Workday Strong Q2 Spurred by AI: 10 Factors
In today's Cloud Wars Minute, I break down Workday’s strong Q2 results, highlighting how AI solutions, mid-market growth, government expansion, partner-driven value, and global initiatives are fueling momentum.
Highlights
00:14 — Workday recently posted a very nice fiscal Q2, ended July 31. I pulled out growth factors from the earnings call. Just a quick recap here: for Q2, its subscription revenue was up 14% to $2.17 billion, while their current RPO was up 16.4% to almost $8 billion. So, strong demand for the recent quarter and the pipeline going forward.

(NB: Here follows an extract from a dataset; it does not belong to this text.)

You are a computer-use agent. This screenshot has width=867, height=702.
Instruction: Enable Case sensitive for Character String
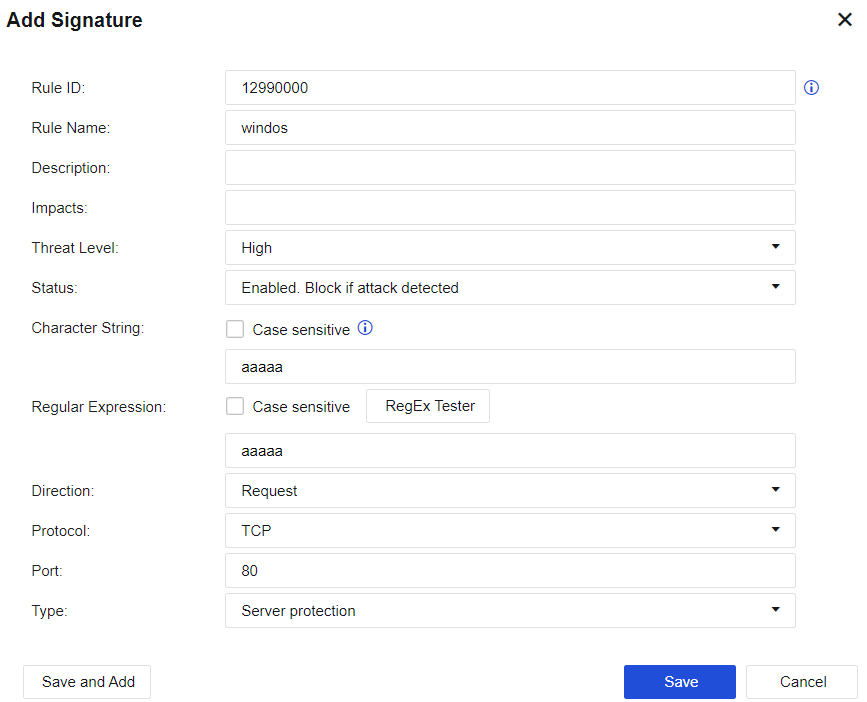pyautogui.click(x=235, y=329)
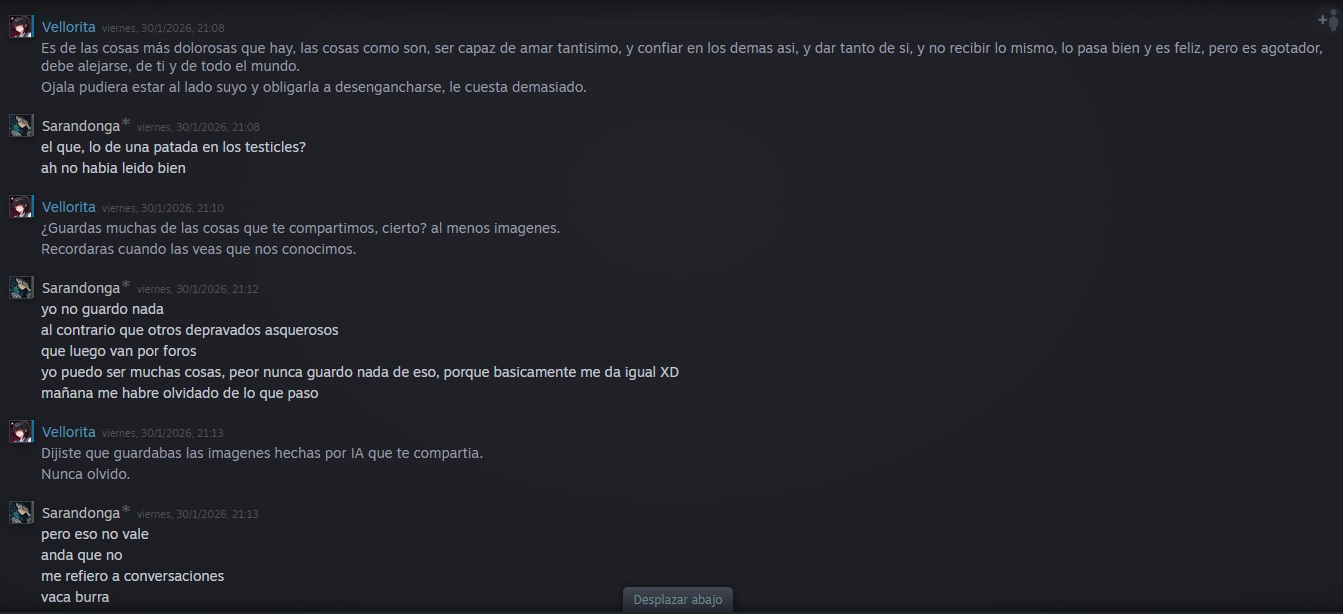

01:37 — First of all, suites. Workday CEO Carl Eschenbach said 30% of Q2 deals were for full suites, which, in Workday parlance, is both Financials and HCM. These consolidated data sets, he said, are more and more vital to companies. Now they can use all of that data together for some of their AI solutions, and certainly on the AI side, there was strength there.
02:05 — Among existing Workday customers, 30% of all deals included one or more AI solutions. For new customers, that number jumped to 70%. In the mid-market, a lot of strength there with a new go-to-market program tailored for the needs of mid-market companies, Workday Go. In the federal government, Workday has created a new subsidiary called Workday Government.
03:04 — Partners are now generating, among new annual contract value, 20%. The sharing of data for AI, Eschenbach, over the last few quarters, has been touting the value and how clean that dataset is. There's a new president in India. Workday is building a data center in India to handle local and regional data requirements there—and in Germany and the UK.
04:19 — One of the high-growth areas was a recent acquisition of a company called Eversort, in the contract intelligence business. Eschenbach said that for Eversort, revenue grew 100% quarter to quarter. So that's not year over year, but sequentially—it is doubling its revenue from one quarter to the next. Overall, very nice quarter for Workday and CEO Carl Eschenbach.